Uma história de amor e perda.

Last Day of June é uma história interactiva de amor e perda. Carl e June formam um casal apaixonado e feliz. À sua maneira, exprimem os afectos que nutrem entre si através de gestos ternurentos recíprocos. Ambos vivem numa pequena vivenda pegada a um par de outras, numa localidade remota que se desenha, vista do ar, como uma espiral à beira de uma grande poça. Poucos ali residem. Todos se conhecem, mas seguem as suas vidas, ocupados nos seus mundos.
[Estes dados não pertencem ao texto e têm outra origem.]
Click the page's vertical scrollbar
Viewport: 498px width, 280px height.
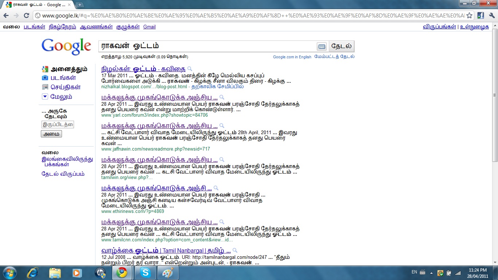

Adiante, num curto trajecto de carro por uma estrada a ladear, o casal desce até um grande lago, onde gasta tempo na beira de um passadiço que entra na água, um local idílico à hora do pôr do Sol. June aproveita para consolidar a sua veia artística, assentando esboços num caderno de desenhos, enquanto Carl quase lhe segura os papéis.

O jogo, uma produção do estúdio italiano Ovosonico, sedeado nas proximidades de Milão, brinda-nos com uma experiência emotiva e cinematográfica, que faz da interacção com vários elementos e da resolução de puzzles, através de sistemas de viagem no tempo, uma das suas maiores particularidades. Nela encontramos ainda uma mistura de sentimentos, recordações e memórias felizes, perda e ausência. Somos parte daquela história a partir do primeiro instante. Uma ligação permanente que se adensa à medida que conhecemos os residentes da pequena localidade onde vivia o casal.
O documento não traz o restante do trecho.